Lesetext:
::::

02.09.2018

22. Sonntag im Jahreskreis 1987

„Wer mein Jünger sein will, der verleugne sich selbst.“ (Mt. 16, 21-29)

Es ist eine sehr harte Botschaft, die der Meister seinen Freunden im heutigen Evangelium sagen muss. Er müsse nach Jerusalem gehen und von den Ältesten, den Hohenpriestern und den Schriftgelehrten vieles erleiden. Er werde getötet werden.

Ja, das ganze Leben Jesu war ein Opfergang: Zwischen Krippe und Kreuz ein Leben, von dem er selbst, einmal sagte: „Die Vögel haben ihre Nester, die Füchse ihre Höhlen. Ich aber habe nichts, wohin ich mein Haupt hinlegen kann.“

Aber auf diesem Stück Lebensweg sah er sich doch immer wieder getragen von all dem dankbaren Jubel der Menschenmassen. Wie einsam und verlassen sah er sich aber doch auf seiner letzten Wegstrecke, da ihn im Garten von Gethsemane das Dunkel des Kreuzes überfiel, sodass er seinen Vater bat: „Wenn es möglich ist, lass den Kelch an mir vorübergehen.“ Aber sein Weg, der Weg des Messias, ist nun einmal der Weg in die Erniedrigung und den Tod. Und so beendet er seine Herzensklage mit den Worten: „Nicht mein, sondern dein Wille geschehe!“

Wie schwer mag es dem Herrn gewesen sein, seine Freunde einzuweihen in diesen Opfergang bis in den Tod am Kreuze. Aber nun war wohl die Zeit gekommen, seine Jünger von ihren falschen Erwartungen zu befreien und ihnen klar seinen Kreuzestod vorauszusagen. Und wie ein Blitzstrahl muss dieses Wort des Herrn sie getroffen haben, denn: „Da nahm ihn Petrus beiseite und machte ihm Vorwürfe. Er sagte, das soll Gott verhüten, Herr! Das darf nicht mit dir geschehen!“

Nicht nur dem Petrus und seinen Freunden kann der Gedanke des bitteren Todes unerträglich gewesen sein. Wer möchte schon mit dem Tod einen Freundschaftsbund schließen?

::::

Datenauszüge:
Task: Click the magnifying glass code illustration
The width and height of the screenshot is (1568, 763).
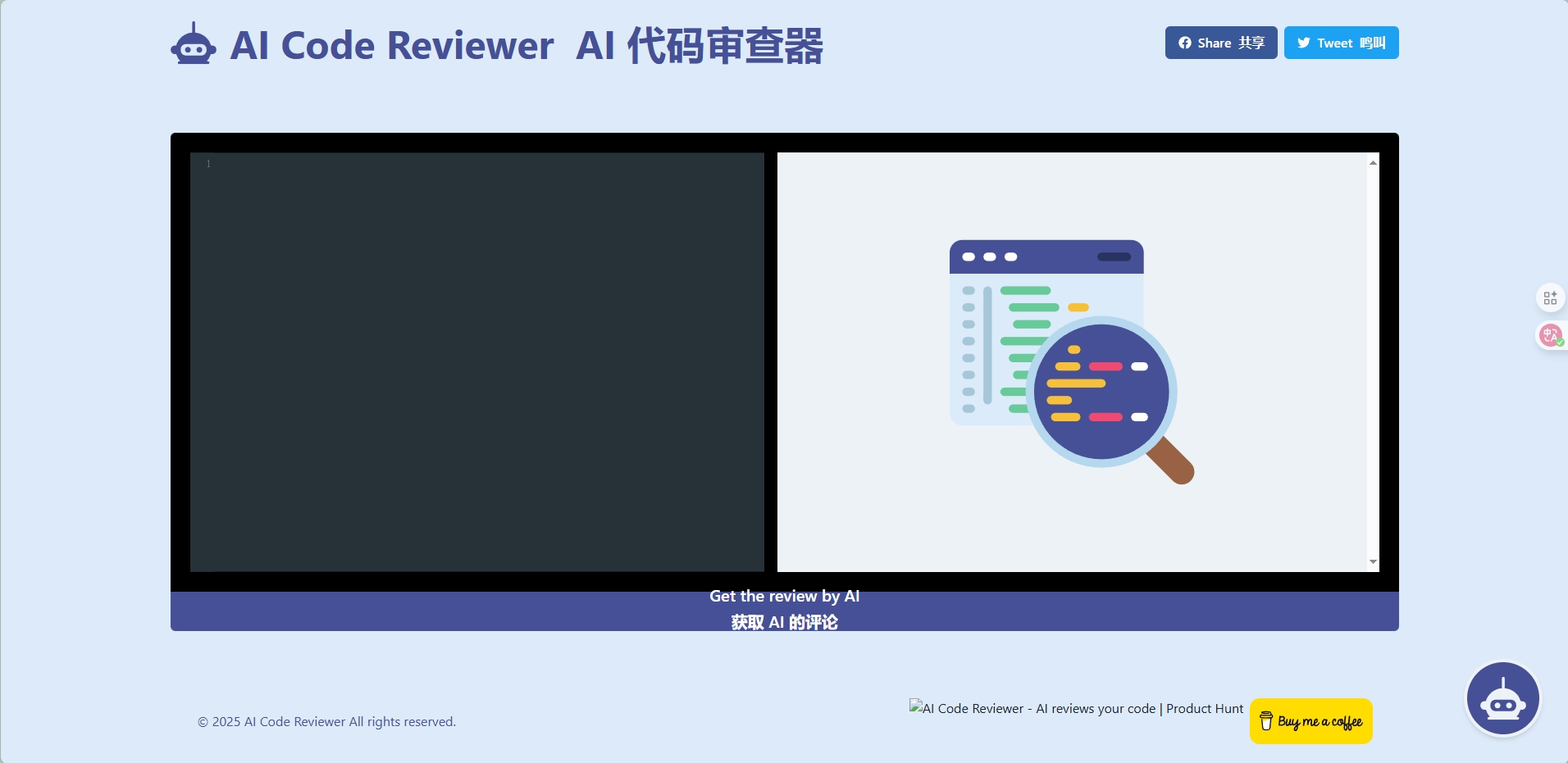Action: pyautogui.click(x=1072, y=361)
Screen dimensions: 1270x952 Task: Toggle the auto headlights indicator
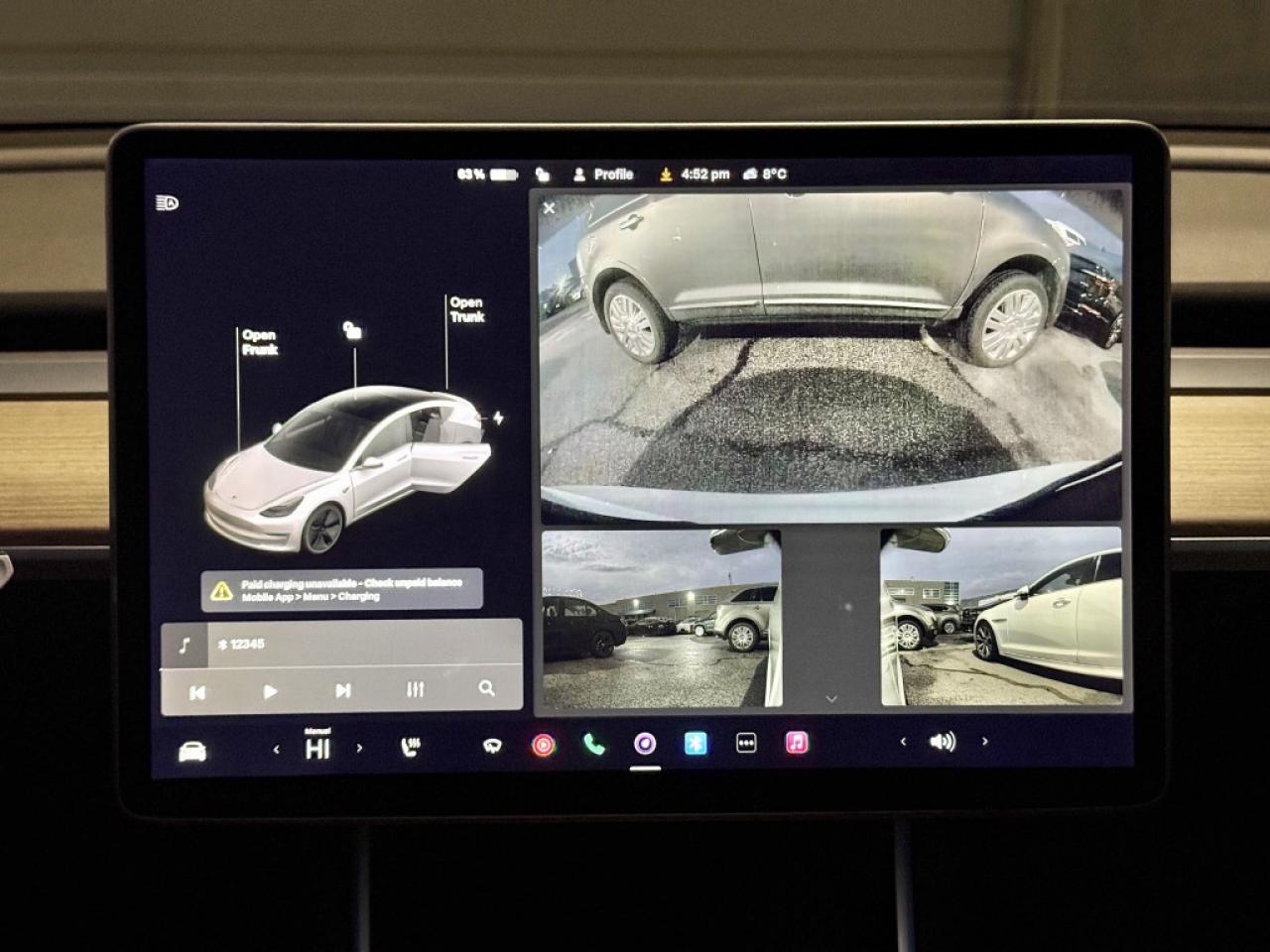coord(167,203)
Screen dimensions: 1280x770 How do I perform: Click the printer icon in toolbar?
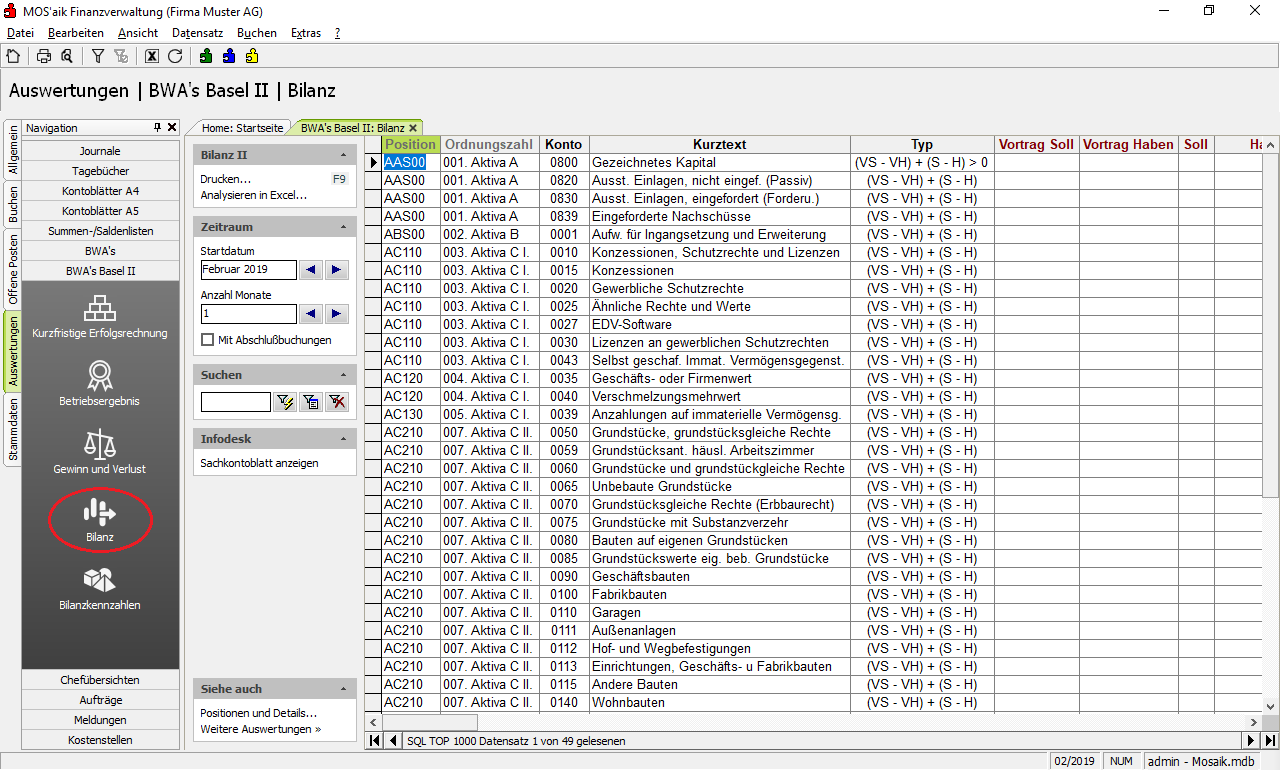[x=44, y=56]
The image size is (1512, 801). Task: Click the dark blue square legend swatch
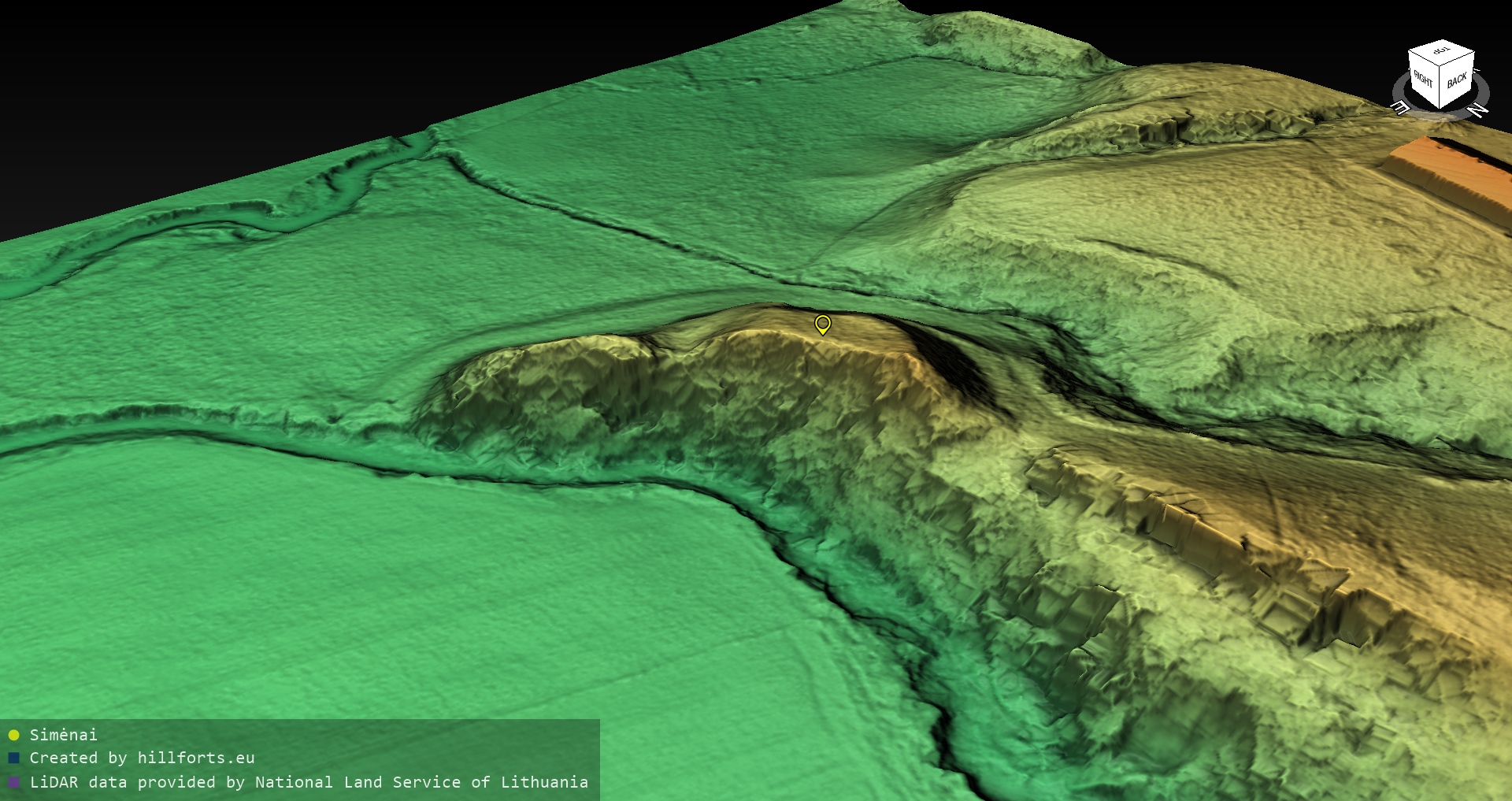point(13,758)
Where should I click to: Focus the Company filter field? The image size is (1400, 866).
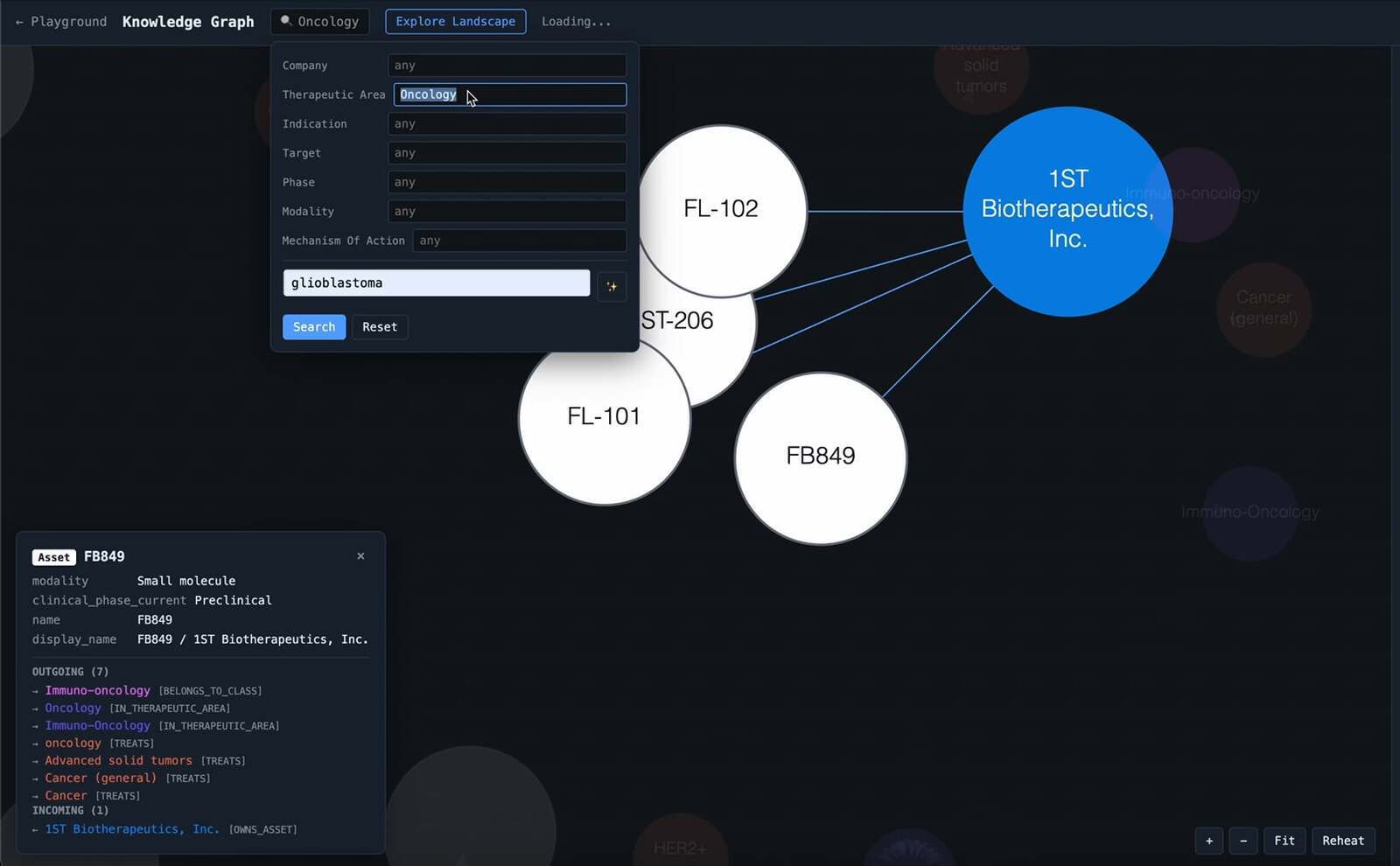(507, 66)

::::

Aufgabe 1:
Wer nahm Jesus laut der Predigt zum 22. Sonntag im Jahreskreis beiseite und machte ihm Vorwürfe?
Aufgabe 2:
Schreiben Sie aus der Predigt zum 22. Sonntag im Jahreskreis den Abschnitt von „Es ist eine“ bis einschließlich „werde getötet werden.“ wortgetreu ab.
Aufgabe 3:
Führen Sie die Predigt zum 22. Sonntag im Jahreskreis im Anschluss an ihren letzten Satz weiter.
Das Material wird für die Bearbeitung nicht gebraucht.

Antwort 1:
Petrus.

Antwort 2:
Es ist eine sehr harte Botschaft, die der Meister seinen Freunden im heutigen Evangelium sagen muss. Er müsse nach Jerusalem gehen und von den Ältesten, den Hohenpriestern und den Schriftgelehrten vieles erleiden. Er werde getötet werden.

Antwort 3:
Doch Jesus muss dieses Unverständnis des Petrus zutiefst getroffen haben. Denn da heißt es: „Jesus aber wandte sich um und sagte zu Petrus: „Weg mit dir, Satan, geh mir aus den Augen! Du willst mich zu Fall bringen; denn du hast nicht das im Sinn, was Gott will, sondern, was die Menschen wollen.“

Ja, ein Christ kann nicht leben nach den Spielregeln dieser Welt. Ein Christ kann sich nicht tummeln auf den Wegen dieser Zeit. Ein Christ muss den Mut haben, sich aus dieser Welt ausgesetzt zu sehen .

Ja, das sind schon harte Forderungen, die der Meister spricht:

„Wer mein Jünger sein will, der verleugne sich selbst!“ Verleugnung heißt nicht Verzicht auf seine Menschenwürde. Verleugnung heißt aber wohl, bereit zu sein, in den Fußspuren Christi zu wandeln, um so Gottes Willen zu erfüllen.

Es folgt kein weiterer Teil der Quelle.